California manufacturing falls squarely in the latter category, and as executive director of the Industry Manufacturers Council, I witness the benefits manufacturers provide on a daily basis.
Beyond our state’s booming technology sector, California manufacturing also contributes to the state’s financial wellbeing. It is an engine of economic growth across the state, providing 10 percent of California’s GDP and 9.4 percent of total private employment, totaling 11.4 percent of the entire country’s manufacturing output, outpacing states such as Texas and Pennsylvania.
A successful manufacturing sector means a successful middle class. California’s manufacturers employ more than 1.3 millionpeople, and non-college educated workers can expect to make, on average, 10.9 percent more in manufacturing than similar workers in the rest of the economy. In fact, a recent study from Georgetown University found that in California, manufacturing provides some of the best prospects for those without a bachelor’s degree. To maintain these good-paying jobs, we must encourage continued investment in manufacturing including investment in energy storage.
A good example is the lead battery industry. A new study finds that lead battery manufacturers and recyclers provided more than $6 billion in labor income and more than $28 billion in economic output in 2016. With California’s high demand for energy storage, our state is poised– although not fully prepared –to capitalize on that economic benefit.
Through the growth of renewable energy production, battery demand has steadily increased. New battery technologies enable more reliable renewable energy delivery by leveling out wind and solar distribution during both high and low demand periods. With the renewable energy market expected to provide as much as one-third of new electricity generation over the next three years the demand for lead batteries’ cost-effective and scalable energy storage will also rise.

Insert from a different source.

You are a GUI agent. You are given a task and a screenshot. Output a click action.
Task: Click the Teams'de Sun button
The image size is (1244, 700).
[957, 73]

California must be ready to capitalize on this innovative, reliable, and 100 percent recyclable solution for energy storage.
The lead battery industry already contributes a significant economic benefit for California, and provides the most sustainable form of energy storage technology available. Its business model and closed-loop circular economy, recognized by the World Economic Forum and MIT’s Center for Transportation and Logistics as the world’s most successful example of a circular economy, ensures extremely high rates of recycling; at 99.3 percent it is the highest of any consumer product. This sustainable energy source, coupled with the fact that the average worker in a lead battery recycling facility earns on average $83,606 annually – 59 percent higher than the average U.S. wage, makes the growth potential for the lead battery industry too good of an opportunity for California to ignore.
California is indeed a leading center for innovation. However, if we want to maintain that leadership position we must remember that innovation is not limited to the next big thing or Silicon Valley start-up. Innovation in manufacturing is revolutionizing efficiency and worker safety while reducing environmental impact.
For example, California lead battery recycler Quemetco recently invested nearly $50 million for the installation and maintenance of a state-of-the-art environmental control system and monitoring devices. Investments like these support good-paying jobs in California and provide benefits to the broader economy.
Through smart investments in promising growth sectors that promote both sustainability and renewable energy such as lead battery energy storage, we can strengthen California’s economy for everyone.